- Born: March 17, 1931
- Died: December 23, 2008 (aged 77)
- Occupations: Editor and publisher
- Years active: 1956-1994

= Thomas Congdon =

American book publisher

Thomas Boss Congdon Jr. (March 17, 1931 – December 23, 2008) was an American book editor. He worked on Russell Baker's memoir Growing Up, Peter Benchley's bestselling novel Jaws, and David Halberstam's 1986 work The Reckoning, as well as the infamous Michelle Remembers, an unreliable account of child abuse that contributed to the Satanic panic. He ultimately establishing his own publishing house.

==Early life, family and education==
Congdon was born on March 17, 1931, in New London, Connecticut. He had a brother and sister.

He attended Yale College but dropped out during his sophomore year to work on a gold mine in Fairbanks, Alaska. He did return to Yale, however, graduating in 1953. Having completed the Naval Reserve Officers Training Corps at Yale, upon graduation he was commissioned an ensign in the United States Navy Reserves. While in the Navy, he served on the battleships and . He subsequently attended Columbia University, where he studied journalism.

==Career==
Congdon became an editor at The Saturday Evening Post and worked there for 12 years. In 1968, he took his first position in book publishing at Harper & Row, and was hired by Doubleday in 1971.

At Doubleday, Congdon had read a number of articles written by Peter Benchley and invited Benchley to lunch to discuss some ideas for books. Benchley wanted to write a non-fiction book about pirates, but Congdon wasn't interested. Congdon asked if he had any ideas for fiction, and Benchley respond with his idea of a novel about a great white shark terrorizing a beach resort. Congdon offered Benchley an advance of $1,000, leading to the novelist submitting the first 100 pages. After extensive rewriting based on Congdon's guidance, Jaws was published in 1974 and stayed on the bestseller list for some 44 weeks.

In April 1974, Congdon was named as editor-in-chief of adult trade books at E. P. Dutton.

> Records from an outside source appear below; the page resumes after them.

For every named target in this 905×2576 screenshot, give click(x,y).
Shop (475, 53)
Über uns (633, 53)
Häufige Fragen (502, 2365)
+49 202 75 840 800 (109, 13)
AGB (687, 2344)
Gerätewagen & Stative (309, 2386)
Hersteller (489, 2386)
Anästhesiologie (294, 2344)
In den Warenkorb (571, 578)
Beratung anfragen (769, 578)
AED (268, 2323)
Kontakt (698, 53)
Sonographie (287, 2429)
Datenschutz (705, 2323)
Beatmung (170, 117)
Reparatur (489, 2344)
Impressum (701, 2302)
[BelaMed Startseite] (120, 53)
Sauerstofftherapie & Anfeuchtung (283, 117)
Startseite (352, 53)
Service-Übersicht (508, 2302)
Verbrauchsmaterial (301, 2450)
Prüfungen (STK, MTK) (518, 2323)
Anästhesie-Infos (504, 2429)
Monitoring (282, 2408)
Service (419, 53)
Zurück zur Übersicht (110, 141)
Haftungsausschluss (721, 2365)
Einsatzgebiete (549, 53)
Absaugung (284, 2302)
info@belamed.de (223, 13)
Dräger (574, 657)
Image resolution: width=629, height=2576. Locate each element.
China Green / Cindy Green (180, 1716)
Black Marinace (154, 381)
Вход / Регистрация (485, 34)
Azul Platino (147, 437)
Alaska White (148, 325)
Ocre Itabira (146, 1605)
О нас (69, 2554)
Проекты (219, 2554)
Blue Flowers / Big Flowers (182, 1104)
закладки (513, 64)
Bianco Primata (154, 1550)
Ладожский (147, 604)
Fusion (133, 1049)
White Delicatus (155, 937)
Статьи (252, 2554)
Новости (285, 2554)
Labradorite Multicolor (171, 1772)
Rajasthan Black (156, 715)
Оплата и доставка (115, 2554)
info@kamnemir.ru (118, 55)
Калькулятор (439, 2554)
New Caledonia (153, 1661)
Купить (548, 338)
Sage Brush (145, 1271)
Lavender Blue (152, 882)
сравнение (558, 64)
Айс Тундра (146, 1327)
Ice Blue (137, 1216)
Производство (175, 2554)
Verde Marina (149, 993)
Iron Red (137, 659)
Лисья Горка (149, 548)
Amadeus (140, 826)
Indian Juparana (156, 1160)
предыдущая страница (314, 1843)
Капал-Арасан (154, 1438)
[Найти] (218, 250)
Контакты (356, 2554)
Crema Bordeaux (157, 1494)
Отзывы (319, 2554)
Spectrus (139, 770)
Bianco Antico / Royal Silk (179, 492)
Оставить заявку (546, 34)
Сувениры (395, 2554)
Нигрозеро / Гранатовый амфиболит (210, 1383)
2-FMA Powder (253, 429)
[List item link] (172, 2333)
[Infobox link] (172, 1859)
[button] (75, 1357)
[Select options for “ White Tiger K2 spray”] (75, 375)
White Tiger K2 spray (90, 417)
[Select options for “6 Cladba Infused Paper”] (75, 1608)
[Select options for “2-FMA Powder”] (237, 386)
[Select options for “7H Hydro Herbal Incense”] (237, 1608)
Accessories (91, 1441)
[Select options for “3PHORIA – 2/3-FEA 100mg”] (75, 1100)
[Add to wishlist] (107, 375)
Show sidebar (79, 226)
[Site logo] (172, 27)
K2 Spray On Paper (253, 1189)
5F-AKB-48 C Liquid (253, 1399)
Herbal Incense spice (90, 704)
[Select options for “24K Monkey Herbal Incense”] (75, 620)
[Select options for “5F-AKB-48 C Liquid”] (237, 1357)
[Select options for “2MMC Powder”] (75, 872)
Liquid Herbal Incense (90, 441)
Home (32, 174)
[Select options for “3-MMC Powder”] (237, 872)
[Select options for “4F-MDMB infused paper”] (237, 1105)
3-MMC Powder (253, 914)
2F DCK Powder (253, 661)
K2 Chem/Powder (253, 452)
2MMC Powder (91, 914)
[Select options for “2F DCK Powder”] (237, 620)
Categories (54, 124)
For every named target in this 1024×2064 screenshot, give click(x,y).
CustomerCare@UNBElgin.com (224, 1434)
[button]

He worked with author A. Scott Berg, who was writing a book about Maxwell Perkins. Congdon reviewed Berg's original manuscripts, which had been written in the varying styles of several notable authors, and finally circled a paragraph that he felt captured what he was looking for, saying "You know who this sounds like? Nobody. Write the whole book like this. That's your voice." The published book, Maxwell Perkins: Editor of Genius, won the 1980 National Book Award.

Russell Baker, who had been a columnist for The New York Times worked with Congdon on his best-selling memoir Growing Up, which Baker said would never have been written without Congdon's assistance. Baker said that "After a lot of wine, I’d start talking about my uncles; I had a lot of uncles. And Tom said, 'This really ought to be a book.'" Baker wrote a draft, which Congdon rejected as "a piece of reporting", insisting that Baker rewrite the stories and the characters as they were when they were young. Baker recounted that "I threw the whole thing away and started over. A lot of the success of that book is due to him."

In 1979, Congdon left E. P. Dutton to partner up with French publisher Jean-Claude Lattès. During that period, he published Michelle Remembers. Written by psychiatrist Lawrence Pazder, the book is widely considered as an unreliable story of ritual abuse story that contributed to the satanic panic of the 1980s. Congdon & Lattès (later known as Congdon & Weed) went bankrupt in 1985. Congdon edited books for other publishers, editing David Halberstam's The Reckoning published in 1986 by William Morrow and Company.

In 1994, Congdon's non-fiction book Having Babies was published by Simon & Schuster, described by Kirkus Reviews as "A look at pregnancy and childbirth as they are experienced by patients of an obstetrical practice in a wealthy New Jersey town."

==Personal life and demise==

Congdon was married for fifty years. He and his wife Constance had two daughters and three granddaughters.

He died at age 77 on December 23, 2008, at his home in Nantucket, Massachusetts, due to congestive heart failure and Parkinson's disease.